Partial logic, total outrage

The logic that gives rise to the birth of functional foods like Omega 3-enriched milk is overwhelming.  Let's have a look. A commercial sensitivity exists regarding serious health problems related to excessive consumption of saturated fat.  Milk is a food that contains fat (saturated and unsaturated).  Later I skim it and eliminate all types of fat.  I then sell the fat or use it in other products (creams and butters).2 Given the current need to differentiate skimming alone it is not particularly striking.  But what if I add good cholesterol to it?

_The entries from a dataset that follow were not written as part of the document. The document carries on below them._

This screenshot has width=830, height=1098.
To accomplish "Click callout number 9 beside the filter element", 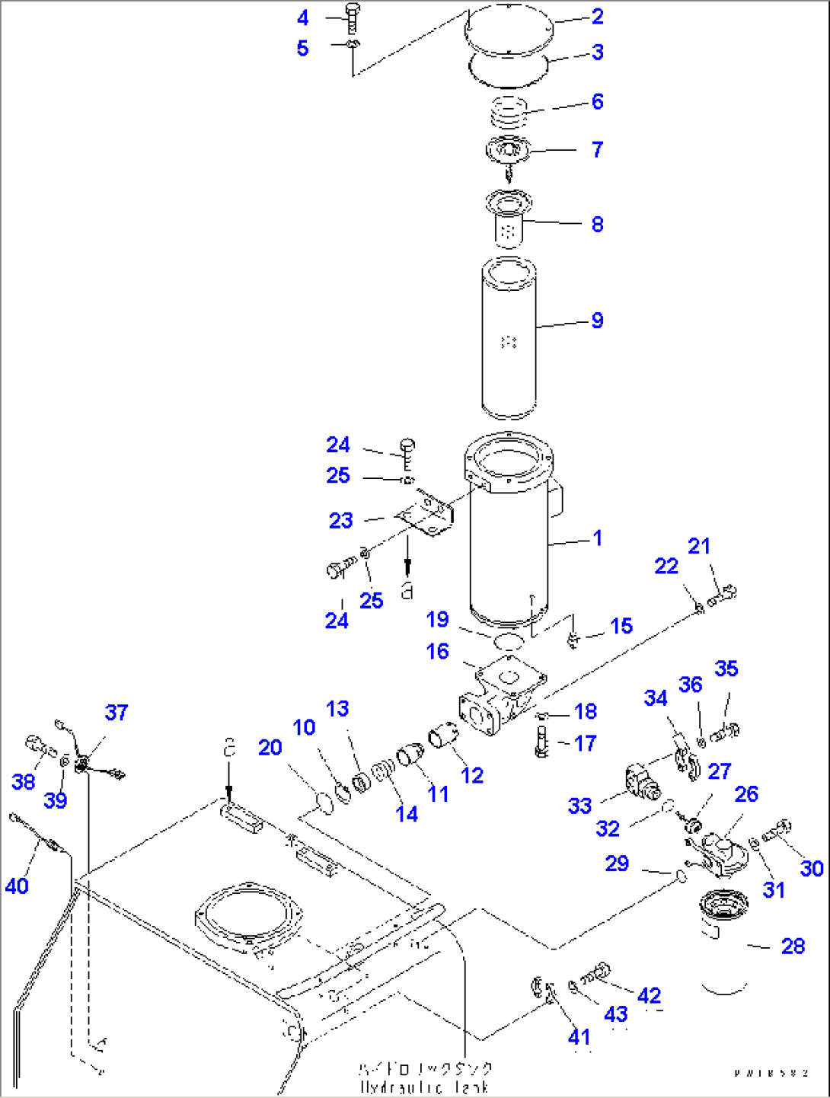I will coord(597,321).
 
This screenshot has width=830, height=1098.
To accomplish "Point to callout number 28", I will coord(793,946).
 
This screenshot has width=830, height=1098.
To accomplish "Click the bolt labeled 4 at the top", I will coord(351,18).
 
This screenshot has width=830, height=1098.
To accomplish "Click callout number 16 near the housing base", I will coord(438,651).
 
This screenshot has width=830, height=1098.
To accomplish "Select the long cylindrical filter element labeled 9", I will coord(509,339).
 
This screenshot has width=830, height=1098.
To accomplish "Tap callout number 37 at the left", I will coord(117,713).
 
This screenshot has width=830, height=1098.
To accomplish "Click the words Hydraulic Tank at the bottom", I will coord(425,1087).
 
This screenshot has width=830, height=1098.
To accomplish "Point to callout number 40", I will coord(17,886).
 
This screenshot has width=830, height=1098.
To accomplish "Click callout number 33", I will coord(579,806).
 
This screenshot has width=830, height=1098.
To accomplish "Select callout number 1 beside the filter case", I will coord(597,538).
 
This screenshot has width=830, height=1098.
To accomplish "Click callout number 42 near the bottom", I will coord(649,995).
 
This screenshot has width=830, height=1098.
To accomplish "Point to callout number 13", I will coord(337,709).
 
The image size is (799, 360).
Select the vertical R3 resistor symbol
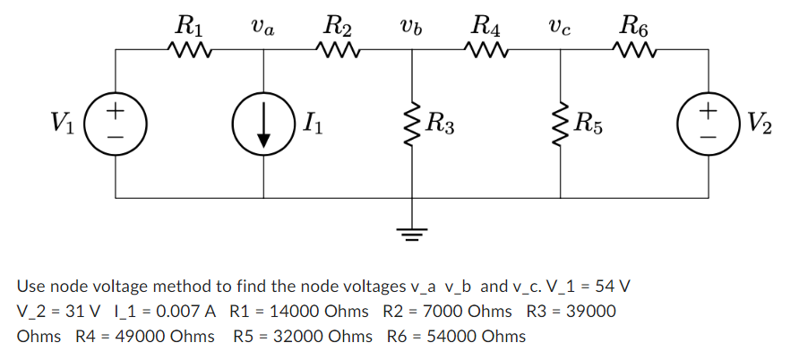[412, 123]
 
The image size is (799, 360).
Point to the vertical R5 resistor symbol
[561, 123]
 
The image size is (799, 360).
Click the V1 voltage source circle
[115, 123]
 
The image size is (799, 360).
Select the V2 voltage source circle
[709, 123]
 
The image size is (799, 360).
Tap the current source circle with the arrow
[263, 123]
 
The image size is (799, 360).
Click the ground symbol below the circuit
[412, 235]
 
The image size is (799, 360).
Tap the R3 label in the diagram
[442, 123]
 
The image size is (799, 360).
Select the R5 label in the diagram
[591, 123]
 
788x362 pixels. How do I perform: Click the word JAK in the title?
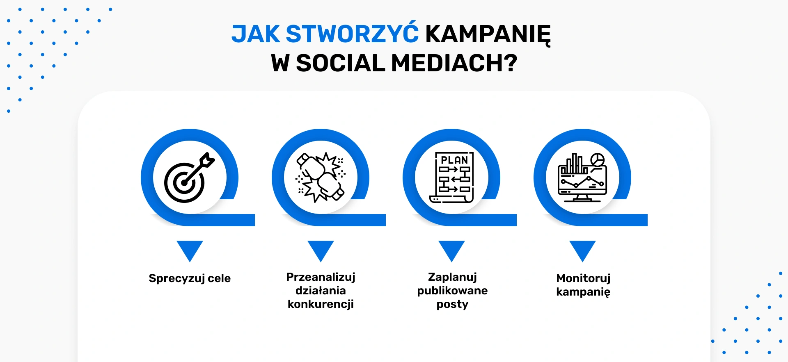pyautogui.click(x=255, y=34)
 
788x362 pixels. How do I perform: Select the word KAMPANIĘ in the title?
pyautogui.click(x=488, y=34)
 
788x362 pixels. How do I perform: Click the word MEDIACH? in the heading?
pyautogui.click(x=454, y=63)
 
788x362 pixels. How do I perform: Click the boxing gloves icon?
pyautogui.click(x=321, y=177)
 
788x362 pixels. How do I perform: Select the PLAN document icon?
pyautogui.click(x=451, y=177)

I extract Ω3 from oily fish, put it in standard skim milk, and there you have it: milk that is not only not bad for cholesterol, but good for it.  

Is this true?  The view of diverse experts consulted can be summed up like this: In the majority of cases, it has not been demonstrated that either enrichment dosages or the enriched product is the most adequate means of reaching the desired objective.3 And the fact is this debate unravels in relativism: nothing is true or false; everything is coloured by the lens through which it is perceived.

 

But let's take things a step further than this debate.  If we want non-fat milk with sufficient Ω3, why does the industry continue demanding of cattle farmers high levels of generic fat, thereby fomenting the use of concentrated feed that imbalances the proportion of Ω6/Ω3? Why is a cattle farmer that pastures his livestock and therefore produces milk with a salubrious proportion of Ω6/Ω3 punished economically for producing milk low in saturated fat?  Why in the 21st century are fats spoken about as if they were all the same?  Why with current cholesterol problems is excessive consumption of dairy products continuously and deceptively recommended?

 

The "overwhelming logic" that we mentioned before is in fact a partial logic that makes sense only in marketing departments – a logic that considers food a detachable object from which pieces are extracted and into which they are inserted, not the result of a process originating with the land and animals.  In fact, in the course of our research, we observed indifference or surprise in the majority of experts consulted (cattle farmers, industry, researchers) regarding how to obtain certain qualities in the final product based on the manner in which animals are fed.  And it is out of this partial logic that the notion of functional food emerges, which views health and diet in a segmented way: This aspect of health has to do with this nutrient; if I consume it in large doses I'm covered.         

 

Segmenting the process in search only of partial logic ultimately generates total outrage: the society of global cholesterol, with lucrative enriched milk from large impoverished cows and empty pastures and villages.  A logic that does not allow us to see that the Omega 3 of sardines is now running through the hills.  Why don't we see it?    

 


1. Various studies.  The Puleva Omega 3 Institute (Spain) knows of the occurrence of this phenomenon but plays down the importance of the quality of fats from milk due to the fact that all are lost in skimming. 

2. Spain exports fat from milk because high levels of fat are demanded of cattle farmers but we consume little butter and cream.

3. Researcher in nutrition at the Institute of Refrigeration of the Spanish National Research Council.